On Nov. 3, Leon granted Fannie Mae a two week extension.
Aronica renewed his plea for a stay on Nov. 7, writing that conservators addressed misconceptions after Bloomberg valued the suits against the banks at $196 billion.
He quoted their statement to the press that using unpaid principal balance as a measure of potential recovery was incorrect because it didn't equate with losses incurred or reflect principal payments that already occurred or the remaining value of the securities.
"In their misplaced desire to rely on the overblown Bloomberg headline, plaintiffs simply ignore this important clarification," Aronica wrote.
He wrote that the agency's suits against the banks constitute an exercise of its responsibilities as conservator to preserve and conserve assets.
He wrote that they weren't undertaken to create a fund to compensate shareholders.
He wrote that authorizing a default judgment or a consent judgment would be a reckless abdication of the conservator's mandate to preserve and conserve assets.

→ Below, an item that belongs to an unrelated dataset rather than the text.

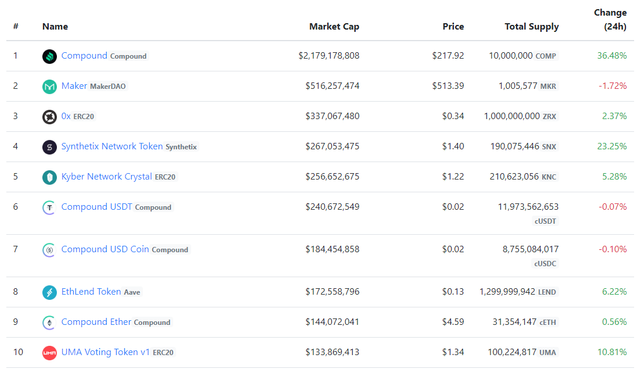This screenshot has height=371, width=640.
Task: Click the 0x token logo icon
Action: point(49,117)
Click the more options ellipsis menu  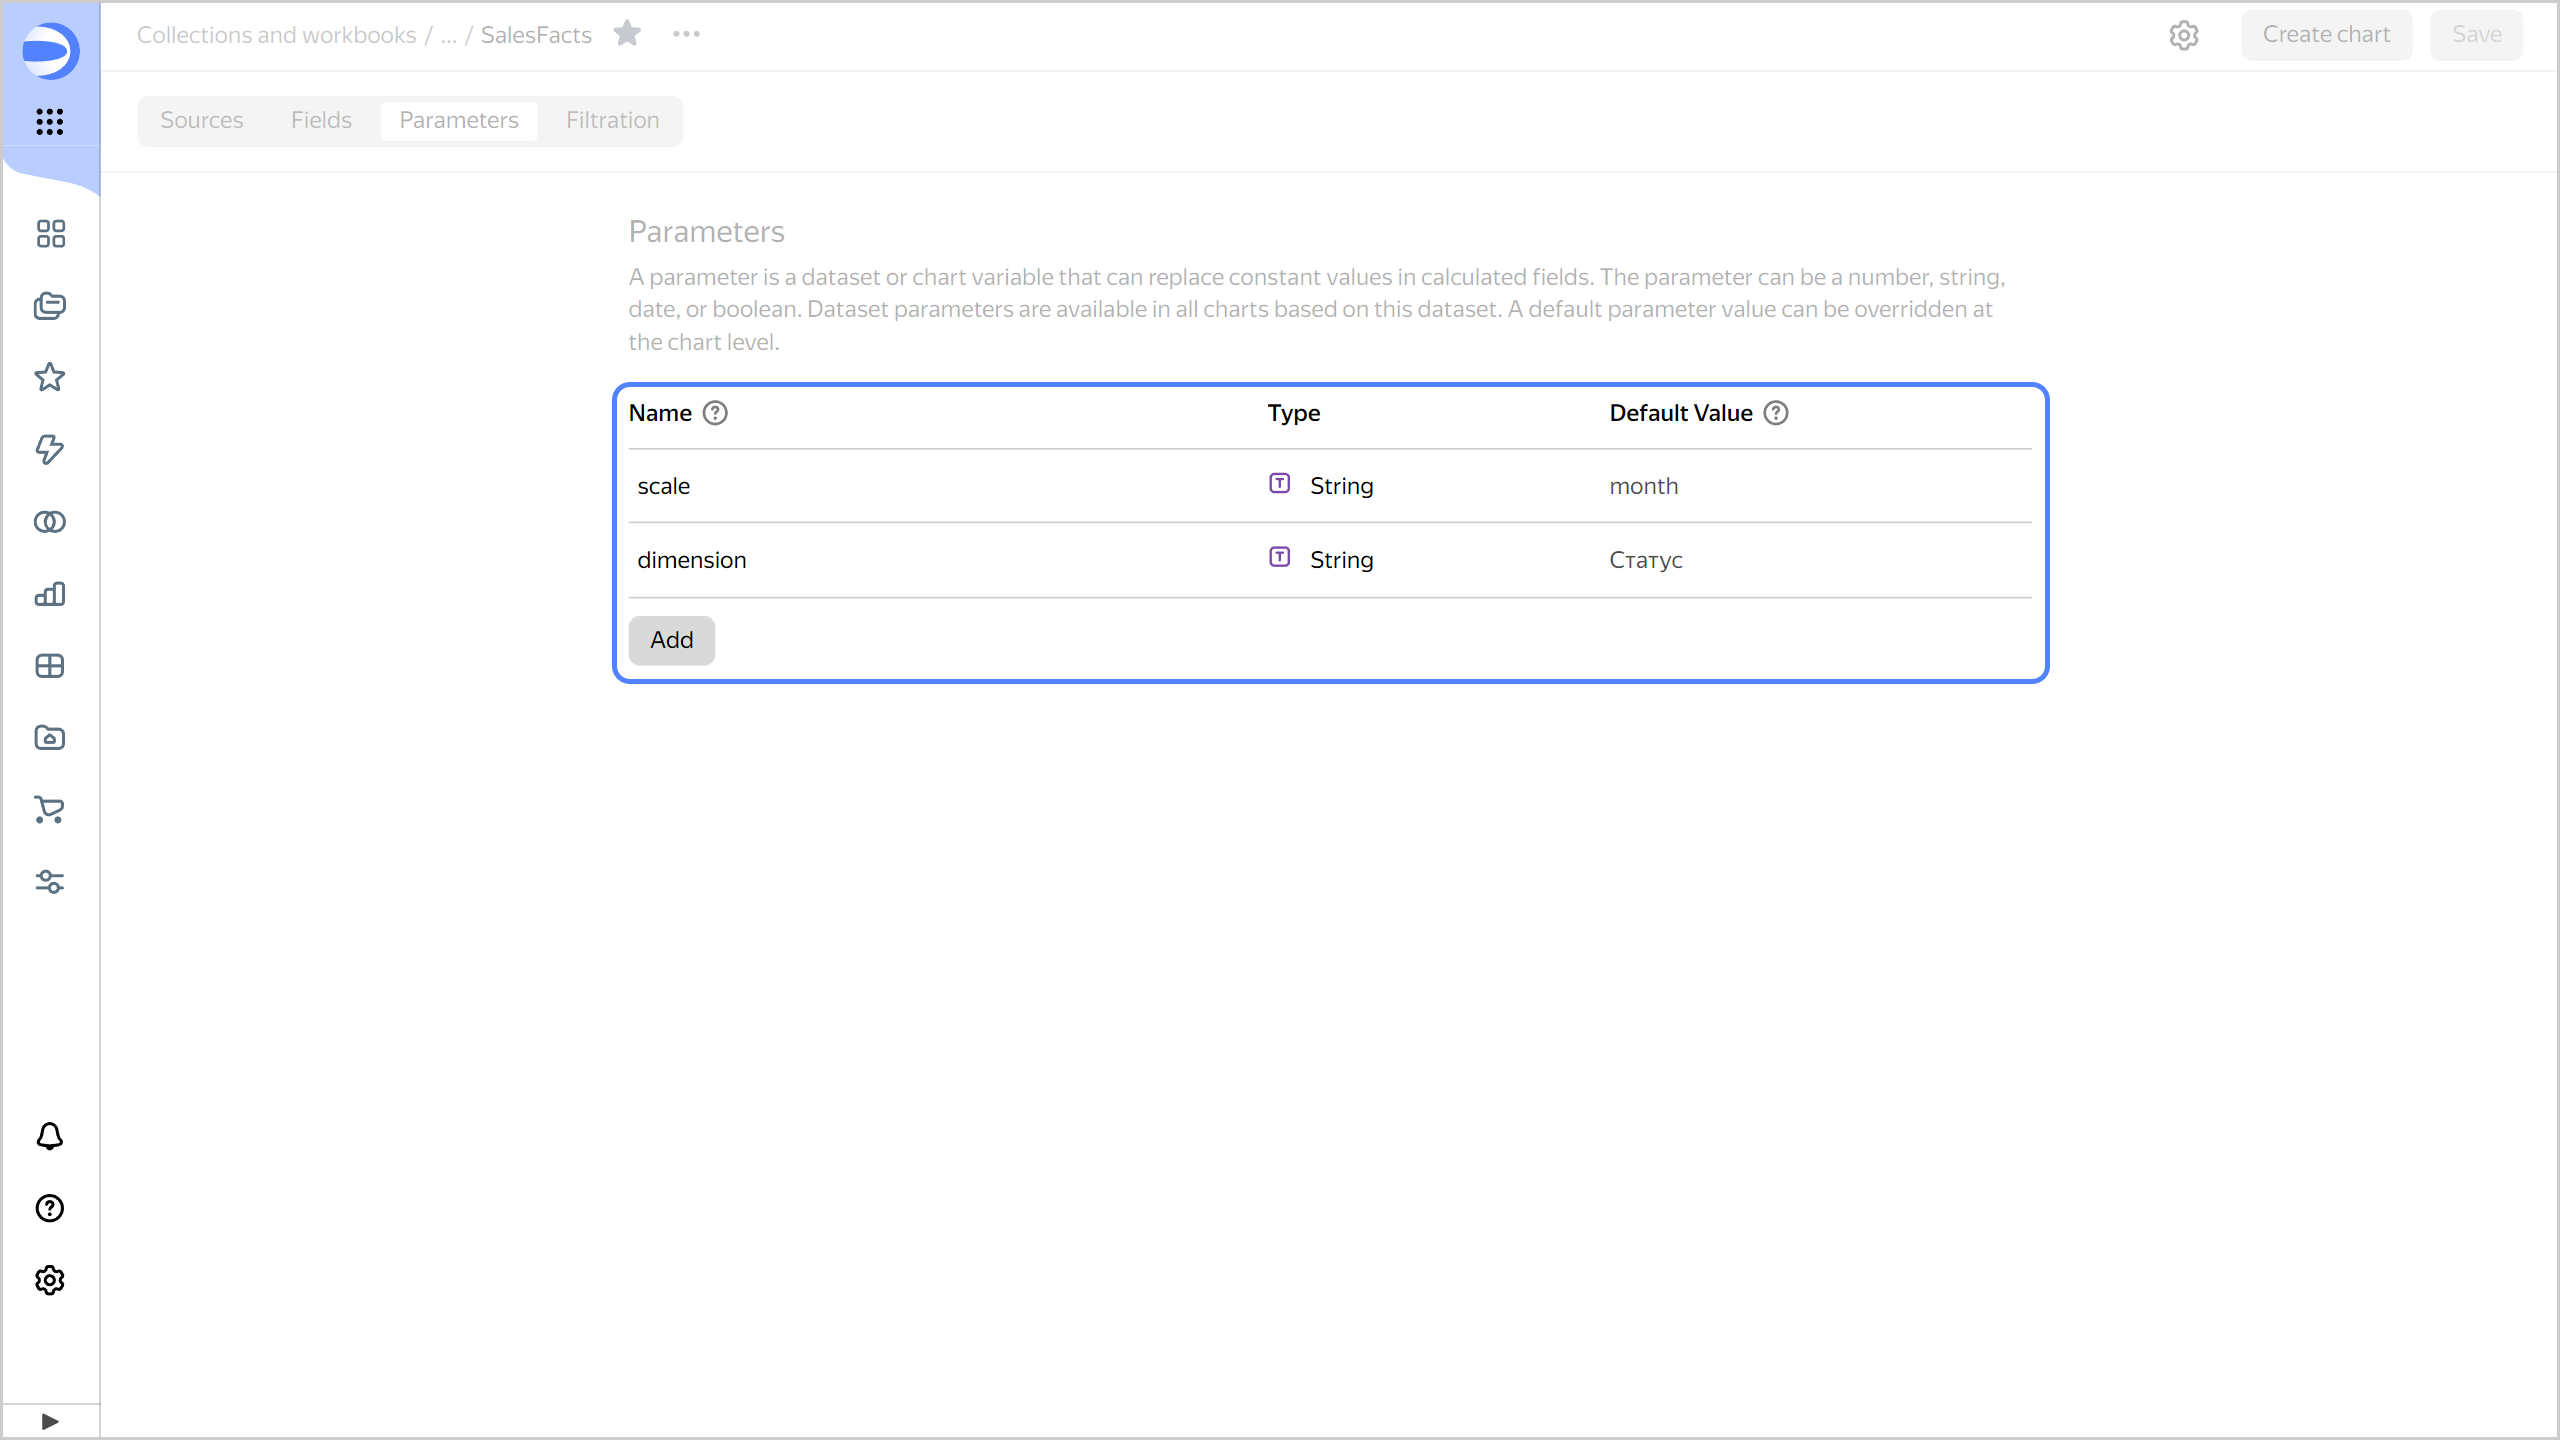click(686, 35)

He wrote that shareholders shouldn't assume that conservators would indemnify individual defendants for a judgment in the case.
"Their misguided hope of reaching taxpayer money through the back door of a judgment against the individual defendants does not justify denying a stay of this case."
Leon has allowed the parties to file summary judgment briefs under seal.
He wrote in August that they must "work in good faith to agree to unseal as many of the pleadings and exhibits as is possible by the conclusion of briefing."